WHAT IS BEING ASKED → Please write out each of the following lines word for word, leaving out the pictures.

[start ENTRIES SUPPLIED]

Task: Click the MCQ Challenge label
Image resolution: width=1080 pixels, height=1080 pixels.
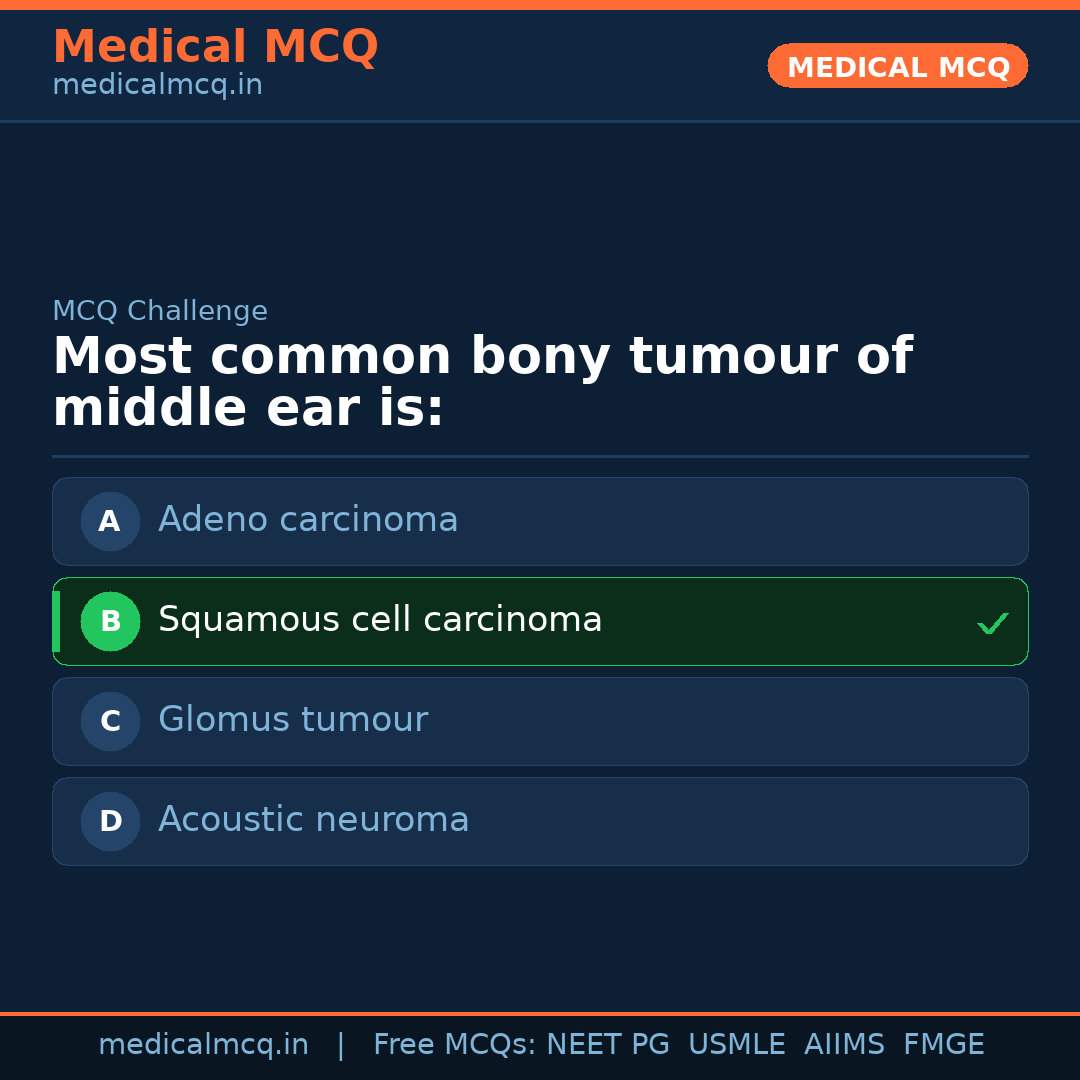Action: [160, 311]
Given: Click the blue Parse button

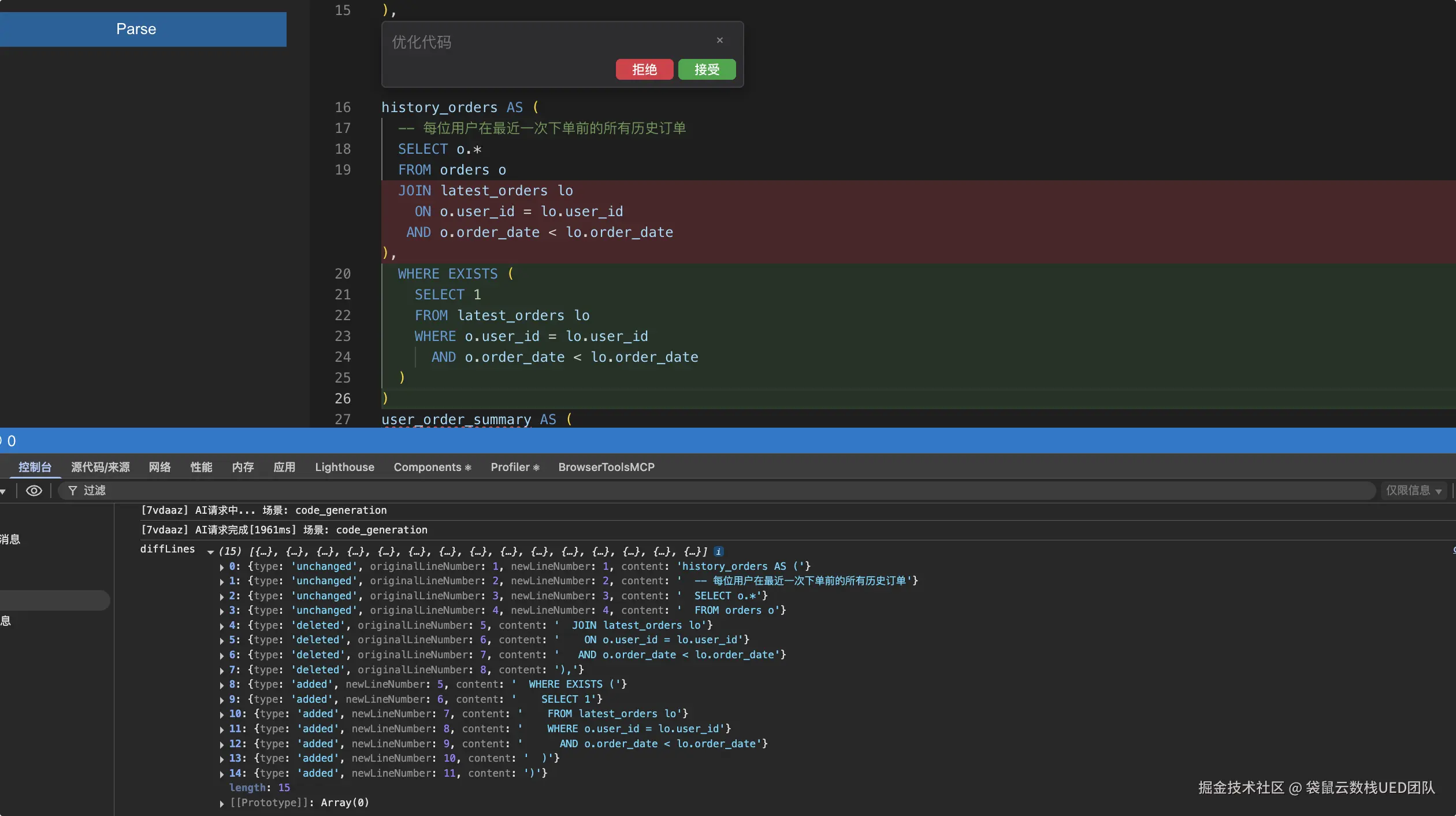Looking at the screenshot, I should pyautogui.click(x=136, y=29).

[end ENTRIES SUPPLIED]

FULL SOLUTION →
Task: Click the MCQ Challenge label
Image resolution: width=1080 pixels, height=1080 pixels.
Action: [160, 311]
Given: Click the blue Parse button

Looking at the screenshot, I should pyautogui.click(x=136, y=29).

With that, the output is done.